Stored items:
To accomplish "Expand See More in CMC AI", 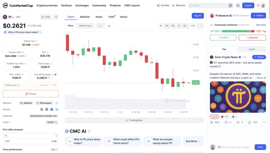I will [193, 141].
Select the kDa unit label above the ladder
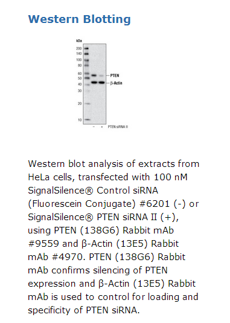This screenshot has width=230, height=323. coord(79,41)
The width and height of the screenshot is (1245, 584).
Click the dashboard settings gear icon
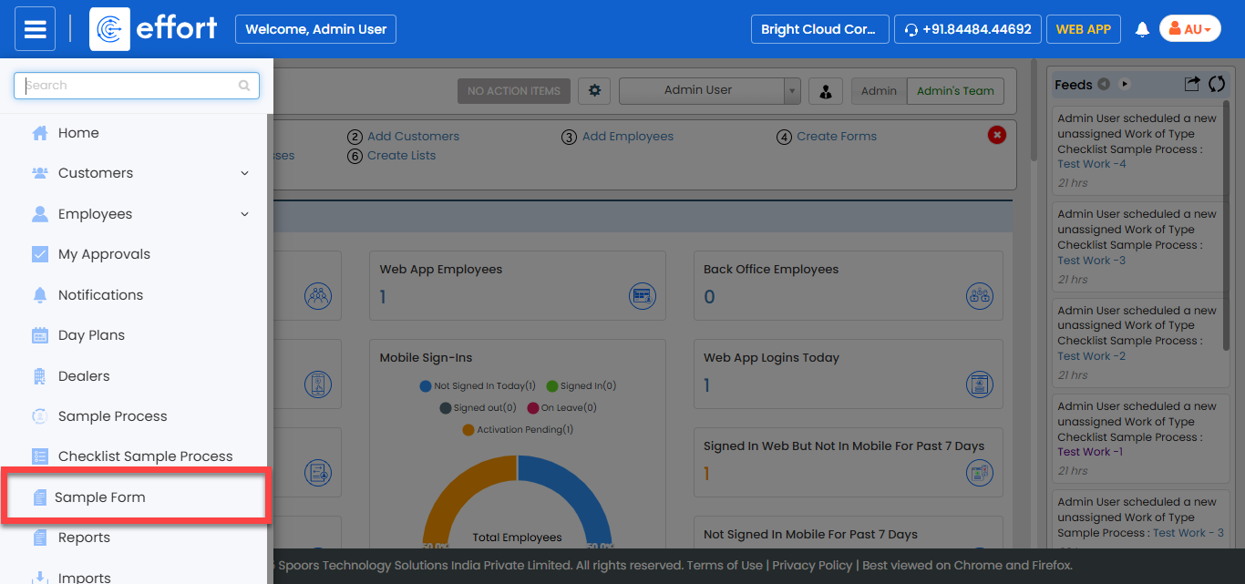(595, 90)
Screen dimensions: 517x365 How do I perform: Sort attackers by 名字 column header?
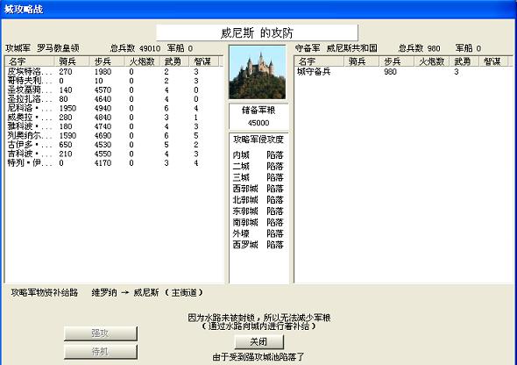[x=30, y=61]
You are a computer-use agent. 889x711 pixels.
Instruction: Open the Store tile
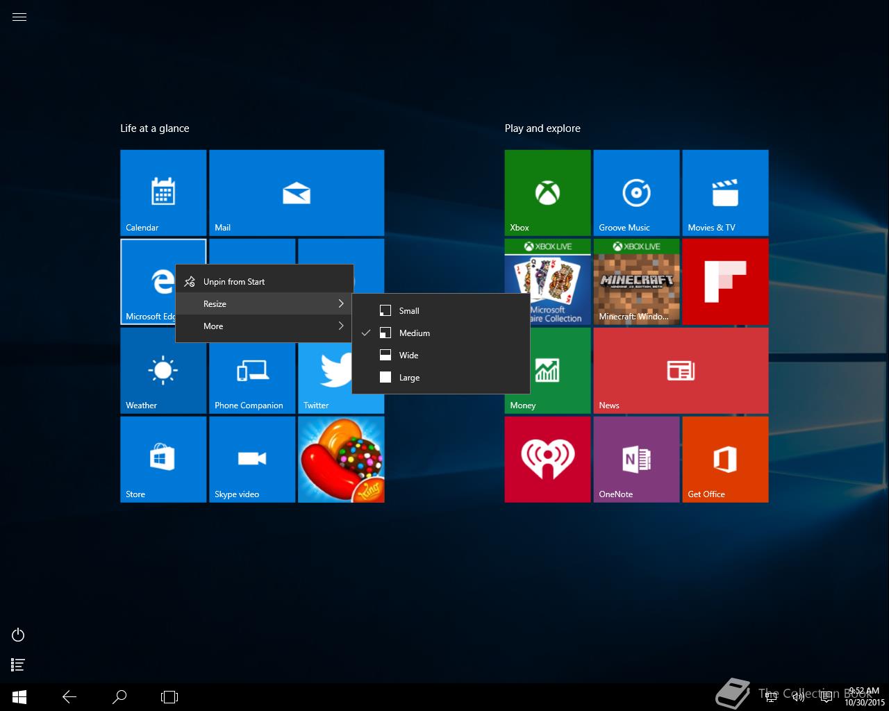pyautogui.click(x=163, y=459)
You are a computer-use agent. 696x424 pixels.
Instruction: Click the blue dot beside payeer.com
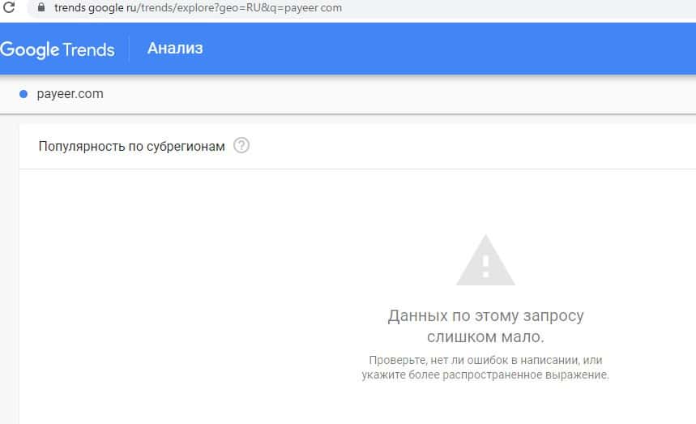(23, 94)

Task
In the entries above, locate every line with the word "pixels" and copy it.

Finished task
You are a computer-use agent. 889x711 pixels.
You are a computer-use agent. 696x424 pixels.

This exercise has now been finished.